Percy darted off at a tangent, leaving Jeffreys, cool in body and mind, to await his return. To an ordinarily excitable person, the position was a critical one. The water was numbing; the ice at the edge of the hole was rotten, and broke away with every effort he made to climb on to it; even Julius, floundering beside him, bewildered, and at times a dead weight on his arms and neck, was embarrassing. Jeffreys, however, did not exhaust himself by wild struggles. He laid his stick across the corner of the hole where the ice seemed firmest, and with his arms upon it propped himself with tolerable security. He ordered the dog out of the water and made him lie still at a little distance on the ice. He even contrived to kick off one boot, skate and all, into the water, but was too numbed to rid himself of the other.
It seemed an eternity while Scarfe and Percy approached with the ladder, with Raby, terrified and pale, hovering behind.
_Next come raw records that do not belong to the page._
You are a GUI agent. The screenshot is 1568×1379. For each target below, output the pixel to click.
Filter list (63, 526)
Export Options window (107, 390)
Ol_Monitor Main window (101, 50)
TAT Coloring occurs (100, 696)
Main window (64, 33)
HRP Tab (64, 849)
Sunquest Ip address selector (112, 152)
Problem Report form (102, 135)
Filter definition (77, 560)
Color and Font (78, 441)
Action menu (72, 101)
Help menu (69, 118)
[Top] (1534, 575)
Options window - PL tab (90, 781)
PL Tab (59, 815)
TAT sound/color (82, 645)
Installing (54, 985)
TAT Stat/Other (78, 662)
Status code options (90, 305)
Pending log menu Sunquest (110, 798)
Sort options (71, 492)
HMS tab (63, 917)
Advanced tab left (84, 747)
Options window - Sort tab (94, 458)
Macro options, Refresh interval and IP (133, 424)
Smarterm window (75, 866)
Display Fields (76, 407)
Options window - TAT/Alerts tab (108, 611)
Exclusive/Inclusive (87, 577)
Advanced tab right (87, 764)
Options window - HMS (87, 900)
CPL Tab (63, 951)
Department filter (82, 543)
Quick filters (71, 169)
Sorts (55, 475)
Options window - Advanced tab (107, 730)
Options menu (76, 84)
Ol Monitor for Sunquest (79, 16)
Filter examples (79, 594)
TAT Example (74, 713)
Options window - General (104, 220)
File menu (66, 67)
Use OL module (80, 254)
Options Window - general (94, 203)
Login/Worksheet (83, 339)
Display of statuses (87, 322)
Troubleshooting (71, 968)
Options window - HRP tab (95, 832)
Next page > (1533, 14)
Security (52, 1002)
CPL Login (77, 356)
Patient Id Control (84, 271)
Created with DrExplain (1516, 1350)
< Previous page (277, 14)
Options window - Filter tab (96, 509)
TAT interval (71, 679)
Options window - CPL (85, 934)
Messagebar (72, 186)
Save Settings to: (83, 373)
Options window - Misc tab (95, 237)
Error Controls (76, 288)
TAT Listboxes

“Don’t come nearer,” he shouted, when at last they got within reach. “Slide it along.”
They pushed it, and it slipped to within a yard of him.
Julius, who appeared to have mastered the situation, jumped forward, and fixing his teeth in the top rung, dragged it the remaining distance.
The remainder was easy. Scarfe crawled along the ladder cautiously till within reach of the almost exhausted Jeffreys, and caught him under the shoulder, dragging him partially up.
“I can hold now,” said Jeffreys, “if you and Percy will drag the ladder. Julius, hold me, and drag too.”
This combined effort succeeded. A minute later, Jeffreys, numbed with cold but otherwise unhurt, was being escorted on his one skate between Percy and Scarfe for the shore, where Raby awaited him with a look that revived him as nothing else could.